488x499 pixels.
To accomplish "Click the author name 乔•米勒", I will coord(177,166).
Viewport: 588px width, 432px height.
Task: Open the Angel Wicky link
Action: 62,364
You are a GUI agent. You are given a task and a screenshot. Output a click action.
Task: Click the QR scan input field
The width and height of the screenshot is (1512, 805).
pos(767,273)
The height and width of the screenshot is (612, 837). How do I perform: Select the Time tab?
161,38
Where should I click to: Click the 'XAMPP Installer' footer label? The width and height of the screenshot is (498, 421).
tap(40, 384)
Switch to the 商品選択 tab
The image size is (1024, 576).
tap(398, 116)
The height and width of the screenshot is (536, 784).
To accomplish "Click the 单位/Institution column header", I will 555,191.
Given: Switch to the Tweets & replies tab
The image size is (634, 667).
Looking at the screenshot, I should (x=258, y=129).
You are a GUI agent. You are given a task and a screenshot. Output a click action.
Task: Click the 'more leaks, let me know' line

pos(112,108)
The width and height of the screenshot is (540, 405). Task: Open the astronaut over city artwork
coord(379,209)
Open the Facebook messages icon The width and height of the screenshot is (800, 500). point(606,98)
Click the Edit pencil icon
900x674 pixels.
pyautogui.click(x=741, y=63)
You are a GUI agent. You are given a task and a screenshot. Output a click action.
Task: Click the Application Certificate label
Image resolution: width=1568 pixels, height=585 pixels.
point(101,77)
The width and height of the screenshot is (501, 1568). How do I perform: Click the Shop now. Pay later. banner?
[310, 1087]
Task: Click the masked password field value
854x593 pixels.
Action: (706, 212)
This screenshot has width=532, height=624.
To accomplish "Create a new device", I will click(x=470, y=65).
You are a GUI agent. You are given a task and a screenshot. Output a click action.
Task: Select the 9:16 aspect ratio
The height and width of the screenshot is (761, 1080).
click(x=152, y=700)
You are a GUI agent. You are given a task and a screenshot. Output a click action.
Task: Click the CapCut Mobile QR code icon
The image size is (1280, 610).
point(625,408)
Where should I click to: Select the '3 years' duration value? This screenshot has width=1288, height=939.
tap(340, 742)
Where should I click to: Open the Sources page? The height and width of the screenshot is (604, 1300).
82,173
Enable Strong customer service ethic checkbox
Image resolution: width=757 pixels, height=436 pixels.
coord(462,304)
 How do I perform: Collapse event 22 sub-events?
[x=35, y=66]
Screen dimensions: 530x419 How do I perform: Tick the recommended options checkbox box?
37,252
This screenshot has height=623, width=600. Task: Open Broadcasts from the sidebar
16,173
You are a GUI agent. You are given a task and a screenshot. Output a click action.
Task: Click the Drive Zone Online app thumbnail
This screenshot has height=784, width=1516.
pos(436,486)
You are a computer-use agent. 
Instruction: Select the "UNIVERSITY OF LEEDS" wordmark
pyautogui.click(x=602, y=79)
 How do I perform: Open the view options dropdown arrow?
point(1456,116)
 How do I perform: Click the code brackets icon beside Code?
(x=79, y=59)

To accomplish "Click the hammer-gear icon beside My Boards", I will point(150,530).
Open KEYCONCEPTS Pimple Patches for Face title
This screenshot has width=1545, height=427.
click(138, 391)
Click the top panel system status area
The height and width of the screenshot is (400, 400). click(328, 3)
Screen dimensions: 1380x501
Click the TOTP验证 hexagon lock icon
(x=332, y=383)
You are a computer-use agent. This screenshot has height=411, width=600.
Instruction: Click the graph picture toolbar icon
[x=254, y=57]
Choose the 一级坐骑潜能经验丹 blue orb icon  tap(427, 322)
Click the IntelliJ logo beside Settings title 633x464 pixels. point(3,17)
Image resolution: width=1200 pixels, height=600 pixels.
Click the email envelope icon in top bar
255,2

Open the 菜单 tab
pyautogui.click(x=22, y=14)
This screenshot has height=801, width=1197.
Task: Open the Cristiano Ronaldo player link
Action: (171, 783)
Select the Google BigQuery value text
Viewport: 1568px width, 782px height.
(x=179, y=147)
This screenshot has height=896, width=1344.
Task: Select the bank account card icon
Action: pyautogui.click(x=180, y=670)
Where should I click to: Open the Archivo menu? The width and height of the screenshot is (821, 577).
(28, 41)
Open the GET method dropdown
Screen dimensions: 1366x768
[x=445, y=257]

•••••

## Task instructions
Every entry must appear in the answer exactly as written.

## Answer to the exercise
488x499 pixels.
To accomplish "Click the author name 乔•米勒", I will coord(177,166).
Viewport: 588px width, 432px height.
Task: Open the Angel Wicky link
Action: 62,364
You are a GUI agent. You are given a task and a screenshot. Output a click action.
Task: Click the QR scan input field
The width and height of the screenshot is (1512, 805).
pos(767,273)
The height and width of the screenshot is (612, 837). How do I perform: Select the Time tab?
161,38
Where should I click to: Click the 'XAMPP Installer' footer label? The width and height of the screenshot is (498, 421).
tap(40, 384)
Switch to the 商品選択 tab
The image size is (1024, 576).
tap(398, 116)
The height and width of the screenshot is (536, 784).
To accomplish "Click the 单位/Institution column header", I will 555,191.
Given: Switch to the Tweets & replies tab
The image size is (634, 667).
Looking at the screenshot, I should (x=258, y=129).
You are a GUI agent. You are given a task and a screenshot. Output a click action.
Task: Click the 'more leaks, let me know' line

pos(112,108)
The width and height of the screenshot is (540, 405). Task: Open the astronaut over city artwork
coord(379,209)
Open the Facebook messages icon The width and height of the screenshot is (800, 500). point(606,98)
Click the Edit pencil icon
900x674 pixels.
pyautogui.click(x=741, y=63)
You are a GUI agent. You are given a task and a screenshot. Output a click action.
Task: Click the Application Certificate label
Image resolution: width=1568 pixels, height=585 pixels.
point(101,77)
The width and height of the screenshot is (501, 1568). How do I perform: Click the Shop now. Pay later. banner?
[310, 1087]
Task: Click the masked password field value
854x593 pixels.
Action: (706, 212)
This screenshot has width=532, height=624.
To accomplish "Create a new device", I will click(x=470, y=65).
You are a GUI agent. You are given a task and a screenshot. Output a click action.
Task: Select the 9:16 aspect ratio
The height and width of the screenshot is (761, 1080).
click(x=152, y=700)
You are a GUI agent. You are given a task and a screenshot. Output a click action.
Task: Click the CapCut Mobile QR code icon
The image size is (1280, 610).
point(625,408)
Where should I click to: Select the '3 years' duration value? This screenshot has width=1288, height=939.
tap(340, 742)
Where should I click to: Open the Sources page? The height and width of the screenshot is (604, 1300).
82,173
Enable Strong customer service ethic checkbox
Image resolution: width=757 pixels, height=436 pixels.
coord(462,304)
 How do I perform: Collapse event 22 sub-events?
[x=35, y=66]
Screen dimensions: 530x419 How do I perform: Tick the recommended options checkbox box?
37,252
This screenshot has height=623, width=600. Task: Open Broadcasts from the sidebar
16,173
You are a GUI agent. You are given a task and a screenshot. Output a click action.
Task: Click the Drive Zone Online app thumbnail
This screenshot has height=784, width=1516.
pos(436,486)
You are a computer-use agent. 
Instruction: Select the "UNIVERSITY OF LEEDS" wordmark
pyautogui.click(x=602, y=79)
 How do I perform: Open the view options dropdown arrow?
point(1456,116)
 How do I perform: Click the code brackets icon beside Code?
(x=79, y=59)

To accomplish "Click the hammer-gear icon beside My Boards", I will point(150,530).
Open KEYCONCEPTS Pimple Patches for Face title
This screenshot has width=1545, height=427.
click(138, 391)
Click the top panel system status area
The height and width of the screenshot is (400, 400). click(328, 3)
Screen dimensions: 1380x501
Click the TOTP验证 hexagon lock icon
(x=332, y=383)
You are a computer-use agent. This screenshot has height=411, width=600.
Instruction: Click the graph picture toolbar icon
[x=254, y=57]
Choose the 一级坐骑潜能经验丹 blue orb icon  tap(427, 322)
Click the IntelliJ logo beside Settings title 633x464 pixels. point(3,17)
Image resolution: width=1200 pixels, height=600 pixels.
Click the email envelope icon in top bar
255,2

Open the 菜单 tab
pyautogui.click(x=22, y=14)
This screenshot has height=801, width=1197.
Task: Open the Cristiano Ronaldo player link
Action: (171, 783)
Select the Google BigQuery value text
Viewport: 1568px width, 782px height.
(x=179, y=147)
This screenshot has height=896, width=1344.
Task: Select the bank account card icon
Action: pyautogui.click(x=180, y=670)
Where should I click to: Open the Archivo menu? The width and height of the screenshot is (821, 577).
(28, 41)
Open the GET method dropdown
Screen dimensions: 1366x768
[x=445, y=257]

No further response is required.